Avec un tel budget rudimentaire, le Burundi comme plusieurs pays africains sont dépourvus de personnel, d’équipement et de médicaments pour faire face à la pandémie du COVID-19 même si la Chine est en train d’assister presque tous les pays africains en personnel et matériel (masques, respirateurs…). Le Burundi ne dispose que de deux respirateurs, deux hôpitaux à même d’accueillir les cas graves en urgence. Pour tester le COVID-19, le Burundi disposerait de deux appareils seulement, il faut venir à la capitale économique Bujumbura pour le dépistage et le traitement.

Seules quelques mesures préventives et de protection pourraient limiter les dégâts et nous éviter des milliers de morts. Tout cela demande une bonne organisation et coordination à l’échelle nationale , régionale et africaine. Pour y remédier :

1. Chaque gouvernement devrait mettre en place un comité des scientifiques pour suivre régulièrement l’évolution de la pandémie et apporter des réponses adéquates. Certains pays le font déjà.
2. Les ministères de la santé région par région doivent mettre aussi en place une structure de scientifiques régionales dont deux membres feront partie de la structure continentale
3. Chaque pays est appelé à prendre des mesures drastiques pour protéger sa population , mais ces mesures doivent être compatibles avec la situation socioéconomique du pays, sinon elles pourraient faire du mal que la pandémie elle-même. Le confinement chez soi est difficile à mettre en pratique dans une économie à prédominance informelle où de citoyens vivent au jour le jour.

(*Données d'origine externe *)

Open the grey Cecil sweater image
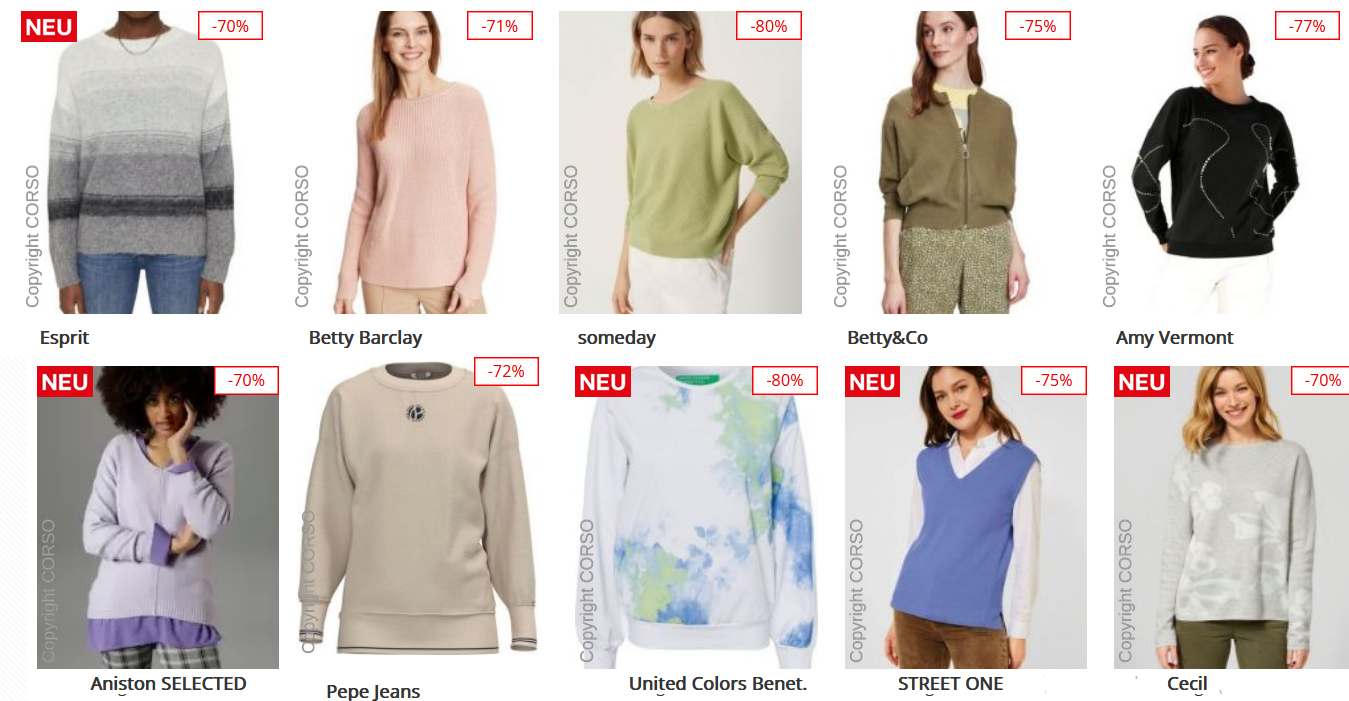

4. De ce fait quelques propositions de mesures à prendre en plus des mesures ayant trait à l’hygiène comme le nettoyage des mains :
1°. Suspendre les rassemblements de plus de 3 personnes (messes, fêtes, matchs, les bistrots, meetings…), notamment reporter la future mascarade électorale du 20 mai 2020 à une date ultérieure au Burundi.
2°. Identifier les personnes âgées de plus de 50 ans pour les tester et les confiner dans les hôtels pour ceux qui vivent dans les centres urbains. Dans le monde rural,
c’est relativement facile, un paysan n’éprouvera pas beaucoup de difficultés de rester chez lui et continuer à vaquer à ses activités agricoles ou autres.
3°. Isoler les centres urbains des campagnes mais laisser les marchandises circuler
4°.Fermer les écoles primaires ,secondaires et les universités
5°.Réquisitionner certaines industries textiles pour la fabrication des masques et encourager les initiatives locales dans la production des masques. Au Burundi, l’État pourrait rée-nationaliser le Complexe Textile du Burundi COTEBU. Il faut stimuler en même temps la population à l’inventivité et à prendre des initiatives pour se protéger contre le COVID-19
6°.Procéder à une révision budgétaire pour atteindre une souveraineté sanitaire et alimentaire. Il faudra porter le budget alloué à la santé et à l’éducation respectivement à 15 % et 20 %. 7° Soutenir et encourager les chercheurs burundais et africains qui mènent des efforts énormes dans le dénuement total pour mettre au point des traitements ou des vaccins contre la pandémie du COVID-19 8° Chaque gouvernement devrait tirer les leçons de cette pandémie en créant des centres de recherche avec un budget suffisant pour s’apprêter à mieux gérer d’éventuelles épidémies et/ou pandémies futures. L’autre leçon majeure de cette crise sanitaire est la nécessité de former un grand nombre de personnel médical compétent à tous les niveaux, créer de grands hôpitaux au service de tous les citoyens. C’est une leçon surtout pour une fraction de l’élite africaine privilégiée habituée à se faire soigner à l’étranger. Pour ce faire, il faudra recourir à l’assistance extérieure principalement cubaine qui apporte une aide désintéressée fondée sur le principe de la solidarité humaine et internationale. 9° Chaque gouvernement devrait punir exemplairement les agents de sécurité qui se laissent corrompre pour violer les mesures adoptées pour stopper la propagation du COVID-19.